Yu Sun, Gaojian Xiong, Jianhua Liu, Zheng Liu, Jian Cui

Published: 07 Mar 2025, Last Modified: 12 May 20252025 IEEE Symposium on Security and Privacy (SP)EveryoneRevisionsCC BY-NC 4.0

Abstract: Quantization Neural Networks (QNNs) has been widely adopted in resource-constrained edge devices due to their real-time capabilities and low resource requirement. However, concerns have arisen regarding that deployed models are white-box available to model thefts. To address this issue, TEE-shielded secure inference has been introduced as a secure and efficient solution. Nevertheless, existing methods neglect the compatibility with 8-bit quantized computation, which leads to severe integer overflow issue during inference. This issue could result a disastrous degradation in QNNs (to random guessing level), completely destroying model utility. Moreover, the model confidentiality and inference integrity also face a substantial threat due to the limited data representation space. To safeguard accurate and efficient inference for QNNs, TEE-Shielded QNN Partition (TSQP) are proposed, which presents three key insights: Firstly, Quantization Manager is designed to convert white-box inference to black-box by shielding critical scales in TEE. Additionally, overflow concerns are effectively addressed using reduced-range approaches.
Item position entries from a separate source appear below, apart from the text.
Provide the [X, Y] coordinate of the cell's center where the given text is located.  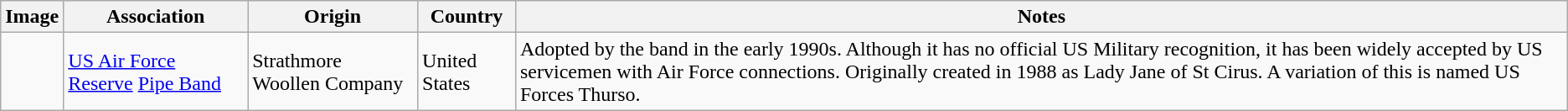
Origin [333, 17]
United States [467, 71]
US Air Force Reserve Pipe Band [156, 71]
Strathmore Woollen Company [333, 71]
Country [467, 17]
Association [156, 17]
Image [32, 17]
Notes [1041, 17]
Secondly, by leveraging the Information Bottleneck theory to enhance model training, we introduce Parameter De-Similarity to defend against powerful Model Stealing attacks that existing methods are vulnerable to. Thirdly, the Integrity Monitor is suggested to detect inference integrity breaches in an oblivious manner. In contrast, existing method can be bypassed due to the lack of obliviousness. Experimental results demonstrate that proposed TSQP maintains high accuracy and achieves accurate integrity breaches detection. Our method achieves more than 8x speedup compared to full TEE inference, while reducing Model Stealing attacks accuracy from 3.99x to 1.29x. To our best knowledge, proposed method is the first TEE-shielded secure inference solution that achieves model confidentiality, inference integrity and model utility on QNNs.